Unfortunately, what you do not find in this increased interest in a “pro-growth” agenda is a politician, or an economist, who is prepared to put on record how much he or she would invest in policies that will get Americans back to work. That is unlikely to change in tonight’s speech. Obama must first build some momentum against the Republican cuts agenda before he can generate support for another stimulus, and it would be the surprise of the night if he is bold enough to ask Congress to pass legislation with a specific price tag attached.

Other issues will be secondary to President Obama’s desire for campaign to discredit the Republican Party. Immigration reform, gun control, and green energy initiatives may be important to him, but Obama needs a GOP in disarray and fearful for their 2014 prospects before he can transform wishes into action.
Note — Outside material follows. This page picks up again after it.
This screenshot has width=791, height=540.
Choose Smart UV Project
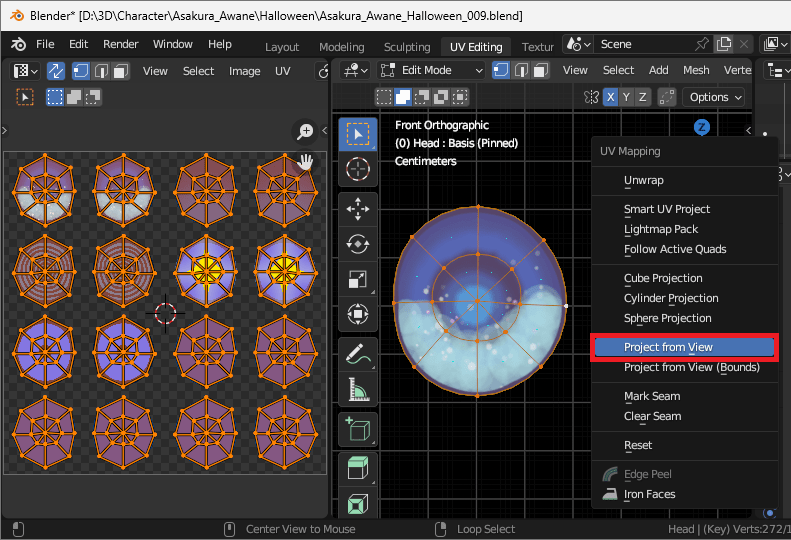(x=667, y=209)
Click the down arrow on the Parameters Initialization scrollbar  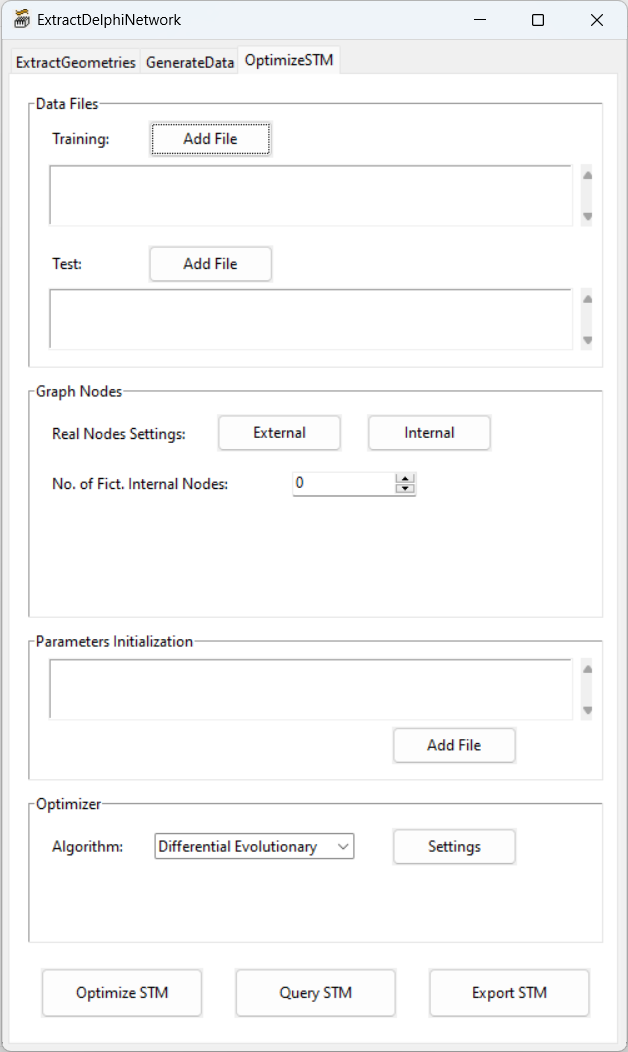pos(585,710)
For now, with the election still in recent memory, the President’s strongest card for trumping Republican intransigence is the populist message of his successful campaign against Mitt Romney.

For those hoping for a foreign policy statement of intent this SOTU may disappoint. The White House’s website has announced “throughout the week, Administration officials will take questions on key issue areas addressed in the President's speech during an 'Open for Questions' marathon". That marathon features education, the economy, energy and the environment, reduction of "gun violence", and immigration reform --- but has no space for a topic beyond American borders.

Tonight Obama has the platform, and the one-time political capital he garnered by winning his re-election campaign, for setting the priorities of the national conversation. The President has disappointed his liberal allies before --- and it would be no great surprise if that happened once again --- but, if he does want to be remembered as a “great” President, then tonight marks the moment when he must begin to swing the nation behind the Democratic Party he leads.